Now for those of you familiar with the peculiarities of USB-C, a bit of extra complexity probably doesn’t come as a big surprise. That’s because the USB-C really only refers to the connector itself (as opposed to the traditional boxy USB-A plug or the smaller trapezoidal microUSB jack aka USB Micro-B), while other standards dictate things like data speeds, power delivery and more. The good news is that now that all the big OEMs are using the same port, hopefully the days of asking a friend to borrow an iPhone charging cable or an Android power cord will soon be a thing of the past.
However, the way Apple is implementing USB-C on the new iPhone 15 and 15 Pro is making things trickier. The first issue is that data transfers on the iPhone 15 and 15 Plus are capped at USB 2.0 speeds (480 Mbps), which is the same as what you get with a Lightning Connector. Meanwhile, Apple lists the iPhone 15 Pro and Pro Max with support for “USB 3” data transfer of up to 10 Gbps, or around 20 times faster.
That’s a huge difference and I’m not sure why Apple limited the iPhone 15s to this degree – especially when you consider all the similarly priced Android phones like the Pixel 7 that feature data speeds of up to 10Gbps. To make matters worse, Apple’s use of “USB 3” to describe transfer rates on the iPhone 15 Pro and Pro max doesn’t seem quite right. USB 3.0 (which is not the same thing as USB 3) is supposed to top out at 5 Gbps, which suggests that Apple is actually using USB 3.1 Gen 2 or USB 3.2 Gen 2 on its new phones (both of which go up to 10Gbps) and just labeling it as USB 3 for the sake of simplicity. Confused yet? This is one reason why the USB-IF (the group that governs the USB spec) would prefer for companies to state the data speeds of their devices instead of citing a USB version number.
On a more practical level, trying to purchase the right cables or adapters for your device might present a challenge. Currently, if you go to Apple’s website, click on the Accessories tab, choose to browse by product (in this case iPhone) and select the section for Power & Cables, you won’t actually find any double-sided USB-C cords on that page. There is a listing for Apple’s new USB-C to Lightning Adapter, which feels a bit pricey at $29, but as for cables, you’re looking at a bunch of USB to Lightning cords which are about to be outdated.

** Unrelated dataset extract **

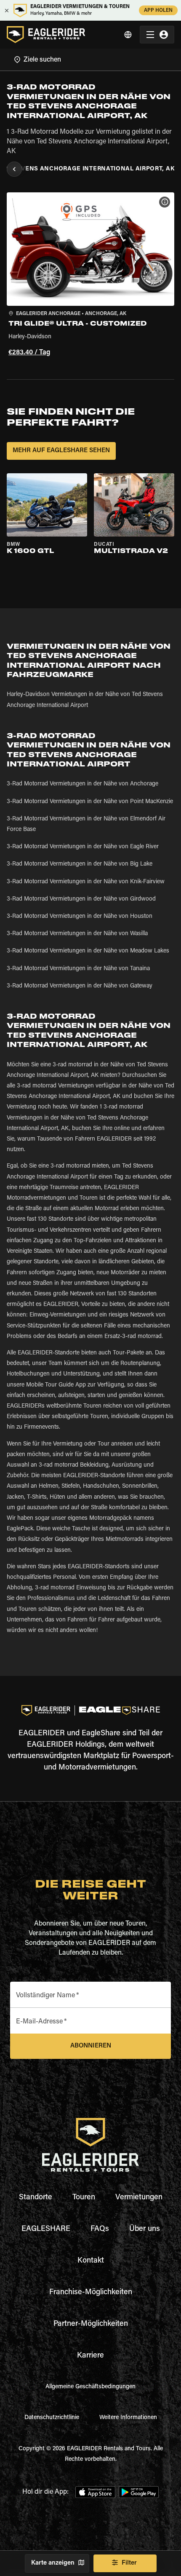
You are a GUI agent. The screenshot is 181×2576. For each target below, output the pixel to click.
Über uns (144, 2229)
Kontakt (90, 2261)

In order to find a cable that you can actually use, you’ll need to head over to the iPad or Mac sections where you can choose between a one-meter double-side USB-C cable for $19 or a longer two-meter option for $29. But even with this cable, things are a bit weird. That’s because the one-meter cord delivers charging speeds at up to 60 watts while the two-meter cable can handle up to 240 watts. That’s plenty given that all versions of the iPhone 15 top out with 27-watt charging. But, both cables only support data transfers of up to “USB 2 rates” aka 480 Mbps. More annoyingly, Apple doesn’t offer specs for the wire that comes with the iPhone 15 Pro and it very well might be the same one-meter USB-C Charge Cable that’s capped to USB 2 speeds. That’s not great for anyone buying an iPhone 15 Pro who is basically hamstringing their very expensive handset with a slow bundled cord.
Furthermore, in the iPhone accessories section, the cheapest first-party USB-C power adapter tops out at 20 watts, which doesn’t take full advantage of the latest iPhone’s charging speeds. That’s a bit of a problem, because like a lot of phones these days, the iPhone 15 doesn’t come with a bundled charging brick. So unless you already have an adapter from a MacBook or iPad Pro, you’ll need to shell out extra for that while trying to figure out the wattage you actually need. It’s also unclear if the iPhone 15 supports USB Power Delivery with PPS (programmable power supply) that allows a device and charger to dynamically adjust voltage to achieve peak speeds and efficiency.
Granted, it’s still early and the iPhone 15 line hasn’t even gone on sale yet, so I’m sure Apple will be rolling out more options to support its latest devices. But for Apple – a company that long prided itself on making devices that just work – the debut of USB-C on the iPhone seems kind of messy.